__Task details__. Print the listing below in full. Alter nothing.

__Records for processing__.
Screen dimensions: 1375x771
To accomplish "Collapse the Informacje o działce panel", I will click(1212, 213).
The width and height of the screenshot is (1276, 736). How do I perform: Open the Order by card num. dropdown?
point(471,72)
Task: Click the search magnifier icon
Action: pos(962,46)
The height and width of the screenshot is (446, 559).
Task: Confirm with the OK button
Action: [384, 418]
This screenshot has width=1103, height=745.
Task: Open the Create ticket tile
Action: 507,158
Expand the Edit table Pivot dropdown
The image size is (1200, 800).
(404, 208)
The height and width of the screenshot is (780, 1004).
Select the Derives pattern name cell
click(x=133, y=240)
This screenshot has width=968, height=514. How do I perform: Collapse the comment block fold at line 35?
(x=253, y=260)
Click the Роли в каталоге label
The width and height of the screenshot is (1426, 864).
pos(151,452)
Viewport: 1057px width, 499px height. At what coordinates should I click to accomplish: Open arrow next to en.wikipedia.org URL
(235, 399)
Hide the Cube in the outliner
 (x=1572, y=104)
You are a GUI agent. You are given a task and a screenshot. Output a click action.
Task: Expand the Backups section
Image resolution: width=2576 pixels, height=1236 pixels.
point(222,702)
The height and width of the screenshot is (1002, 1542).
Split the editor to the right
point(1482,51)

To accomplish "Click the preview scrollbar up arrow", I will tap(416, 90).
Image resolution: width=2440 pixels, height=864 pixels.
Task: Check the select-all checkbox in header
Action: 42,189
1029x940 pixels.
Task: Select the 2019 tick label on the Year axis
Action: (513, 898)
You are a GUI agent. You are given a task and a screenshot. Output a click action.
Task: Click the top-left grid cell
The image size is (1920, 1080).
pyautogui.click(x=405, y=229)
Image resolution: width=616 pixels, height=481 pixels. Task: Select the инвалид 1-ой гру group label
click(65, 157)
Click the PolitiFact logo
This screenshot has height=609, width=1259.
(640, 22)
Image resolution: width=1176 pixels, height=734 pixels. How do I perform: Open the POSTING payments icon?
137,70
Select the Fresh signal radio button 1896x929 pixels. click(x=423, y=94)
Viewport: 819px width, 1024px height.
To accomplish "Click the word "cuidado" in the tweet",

__Exercise response__.
Screen dimensions: 1375x771
To accomplish "Collapse the Informacje o działce panel", I will click(1212, 213).
The width and height of the screenshot is (1276, 736). How do I perform: Open the Order by card num. dropdown?
point(471,72)
Task: Click the search magnifier icon
Action: pos(962,46)
The height and width of the screenshot is (446, 559).
Task: Confirm with the OK button
Action: [384, 418]
This screenshot has width=1103, height=745.
Task: Open the Create ticket tile
Action: 507,158
Expand the Edit table Pivot dropdown
The image size is (1200, 800).
(404, 208)
The height and width of the screenshot is (780, 1004).
Select the Derives pattern name cell
click(x=133, y=240)
This screenshot has width=968, height=514. How do I perform: Collapse the comment block fold at line 35?
(x=253, y=260)
Click the Роли в каталоге label
The width and height of the screenshot is (1426, 864).
pos(151,452)
Viewport: 1057px width, 499px height. At what coordinates should I click to accomplish: Open arrow next to en.wikipedia.org URL
(235, 399)
Hide the Cube in the outliner
 (x=1572, y=104)
You are a GUI agent. You are given a task and a screenshot. Output a click action.
Task: Expand the Backups section
Image resolution: width=2576 pixels, height=1236 pixels.
point(222,702)
The height and width of the screenshot is (1002, 1542).
Split the editor to the right
point(1482,51)

To accomplish "Click the preview scrollbar up arrow", I will tap(416, 90).
Image resolution: width=2440 pixels, height=864 pixels.
Task: Check the select-all checkbox in header
Action: 42,189
1029x940 pixels.
Task: Select the 2019 tick label on the Year axis
Action: (513, 898)
You are a GUI agent. You are given a task and a screenshot. Output a click action.
Task: Click the top-left grid cell
The image size is (1920, 1080).
pyautogui.click(x=405, y=229)
Image resolution: width=616 pixels, height=481 pixels. Task: Select the инвалид 1-ой гру group label
click(65, 157)
Click the PolitiFact logo
This screenshot has height=609, width=1259.
(640, 22)
Image resolution: width=1176 pixels, height=734 pixels. How do I perform: Open the POSTING payments icon?
137,70
Select the Fresh signal radio button 1896x929 pixels. click(x=423, y=94)
Viewport: 819px width, 1024px height.
To accomplish "Click the word "cuidado" in the tweet",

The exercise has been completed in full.